Many of the main facts pertaining to the structure and composition of blood may be easily demonstrated as follows:

1. Kill a frog with ether (note, p. 86); cut off its head, and collect on a piece of glass a drop of the blood which flows out. Spread out the drop so that it forms a thin layer. Hold the glass up against the light, and examine the blood with a hand lens magnifying four or five diameters. The corpuscles will be readily seen floating in the plasma.

2. Wind tightly a piece of twine around the last joint of a finger, then, taking a needle, prick the skin near the root of the nail. A large drop of blood will exude. Spread it out on a piece of glass and examine, as described above for frog's blood. The corpuscles will be seen floating in the blood liquid, but not so easily as in frog's blood, since those of man are considerably smaller.

3. If a compound microscope is available the form, size, and color of human and frog red blood-corpuscles can be demonstrated; also the tendency of the human to aggregate in rolls, and the color, form, size, and relative number of the colorless corpuscles. As any one possessing a compound microscope is sure to know how to mount a specimen of blood for examination with it, or, if not, to have at hand some treatise on the use of the microscope giving the necessary information, details need not be given here.]

4 Obtaining a large drop of human blood as above described (2) —note: a, that as it flows from the wound it is perfectly liquid; b, that it is red and very opaque; c, spread it out very thin on the glass; note that it then looks yellow when held over a sheet of white paper; d, mix a similar drop with a teaspoonful of water in a wine glass; note that the mixture is yellowish, or, if not, becomes so on further dilution.

5. Place another large drop of human blood, obtained as above indicated, on a clean glass plate. To prevent drying up cover by inverting over the drop a wine glass whose interior has been moistened with water. In four or five minutes remove the wine-glass and note that the blood drop has set into a firm jelly. Replace the moist wine glass, and in half an hour examine again. The blood will then have separated into a tiny red clot, lying in nearly colorless serum.

6. If a slaughter-house is accessible the clotting of blood may be still better illustrated. Provide two large wide-necked glass bottles and a bundle of twigs. When the butcher bleeds an animal collect in one bottle some blood, taking care that nothing else (contents of the stomach, for example, when the animal is bled, as is often done, by cutting off its head) gets mixed with it.

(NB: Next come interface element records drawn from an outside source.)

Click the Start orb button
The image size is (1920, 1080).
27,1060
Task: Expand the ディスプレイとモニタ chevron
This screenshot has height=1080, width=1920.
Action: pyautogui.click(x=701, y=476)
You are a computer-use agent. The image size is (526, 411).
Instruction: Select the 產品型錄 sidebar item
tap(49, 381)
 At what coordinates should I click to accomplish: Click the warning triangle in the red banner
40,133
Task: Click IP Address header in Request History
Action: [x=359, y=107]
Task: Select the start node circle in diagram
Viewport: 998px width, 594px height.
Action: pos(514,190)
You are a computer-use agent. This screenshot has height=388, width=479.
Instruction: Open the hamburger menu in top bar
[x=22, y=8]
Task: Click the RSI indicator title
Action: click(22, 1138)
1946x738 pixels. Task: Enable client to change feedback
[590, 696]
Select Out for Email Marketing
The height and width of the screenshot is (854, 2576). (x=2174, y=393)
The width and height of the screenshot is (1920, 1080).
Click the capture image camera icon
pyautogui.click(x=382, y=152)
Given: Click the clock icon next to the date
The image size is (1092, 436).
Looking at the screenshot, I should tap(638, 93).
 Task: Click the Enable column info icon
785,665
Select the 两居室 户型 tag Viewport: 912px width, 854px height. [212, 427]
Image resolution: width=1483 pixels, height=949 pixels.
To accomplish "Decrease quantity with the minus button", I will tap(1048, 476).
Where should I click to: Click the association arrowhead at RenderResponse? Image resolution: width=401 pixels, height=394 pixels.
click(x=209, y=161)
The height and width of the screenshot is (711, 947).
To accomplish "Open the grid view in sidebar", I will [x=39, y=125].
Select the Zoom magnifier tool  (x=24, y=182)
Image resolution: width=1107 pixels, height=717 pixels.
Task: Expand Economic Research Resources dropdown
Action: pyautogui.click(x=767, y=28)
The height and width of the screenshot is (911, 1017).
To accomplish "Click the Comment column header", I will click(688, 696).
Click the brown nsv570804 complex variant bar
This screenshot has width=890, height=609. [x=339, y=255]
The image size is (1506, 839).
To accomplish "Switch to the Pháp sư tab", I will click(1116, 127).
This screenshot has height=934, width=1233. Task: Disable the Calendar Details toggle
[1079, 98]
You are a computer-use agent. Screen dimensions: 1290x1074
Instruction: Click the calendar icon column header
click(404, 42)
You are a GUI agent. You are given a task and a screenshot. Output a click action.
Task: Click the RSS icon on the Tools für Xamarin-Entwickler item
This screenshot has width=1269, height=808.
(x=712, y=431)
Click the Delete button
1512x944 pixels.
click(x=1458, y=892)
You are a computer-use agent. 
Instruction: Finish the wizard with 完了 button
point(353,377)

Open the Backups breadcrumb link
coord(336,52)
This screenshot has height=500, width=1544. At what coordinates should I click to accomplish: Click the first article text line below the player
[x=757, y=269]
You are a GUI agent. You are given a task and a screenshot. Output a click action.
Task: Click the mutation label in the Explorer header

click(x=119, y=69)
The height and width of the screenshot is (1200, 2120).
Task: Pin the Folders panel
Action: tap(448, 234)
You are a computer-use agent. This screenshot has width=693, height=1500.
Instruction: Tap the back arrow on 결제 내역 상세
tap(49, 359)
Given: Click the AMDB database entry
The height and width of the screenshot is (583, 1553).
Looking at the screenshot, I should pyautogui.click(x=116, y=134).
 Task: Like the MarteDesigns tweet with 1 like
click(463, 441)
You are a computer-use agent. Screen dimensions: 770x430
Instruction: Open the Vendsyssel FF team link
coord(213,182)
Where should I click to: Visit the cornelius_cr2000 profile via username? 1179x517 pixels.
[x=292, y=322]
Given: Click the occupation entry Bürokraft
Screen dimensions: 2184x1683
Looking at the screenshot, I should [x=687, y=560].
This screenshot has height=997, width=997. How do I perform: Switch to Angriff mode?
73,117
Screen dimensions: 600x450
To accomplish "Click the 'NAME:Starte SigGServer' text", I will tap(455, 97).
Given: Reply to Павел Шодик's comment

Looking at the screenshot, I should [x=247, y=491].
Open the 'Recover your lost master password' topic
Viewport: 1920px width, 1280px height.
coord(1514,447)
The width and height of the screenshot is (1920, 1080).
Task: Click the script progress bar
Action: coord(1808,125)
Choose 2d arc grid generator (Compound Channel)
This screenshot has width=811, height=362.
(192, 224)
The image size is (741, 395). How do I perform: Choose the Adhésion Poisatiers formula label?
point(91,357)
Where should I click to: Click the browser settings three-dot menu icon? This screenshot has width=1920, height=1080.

Put this bottle aside until the blood clots, and carry it home with the least possible shaking. Next day the mass will exhibit a beautiful clot floating in serum. The latter will probably be tinted red, as the jolting in conveying the specimen from the slaughter-house shakes some of the corpuscles out of the clot into the serum.

7. In the other bottle collect blood and beat it vigorously with the twigs for three or four minutes. Next day this specimen will not have clotted, but on the twigs will be found a quantity of stringy elastic material (fibrin), which becomes pure white when thoroughly washed with water.

8. Take some of the serum from specimen 6. Point out that it does not coagulate spontaneously. Heat it in a test tube over a spirit lamp; the albumen will be coagulated and the whole will become solid.

9. Place a small quantity of whipped blood (7) on a piece of platinum foil. Heat over a spirit lamp. After the drop dries it blackens, showing that it contains much organic matter. As the heating is continued this is burnt away, and a white ash, consisting of the mineral constituents of the blood, is left.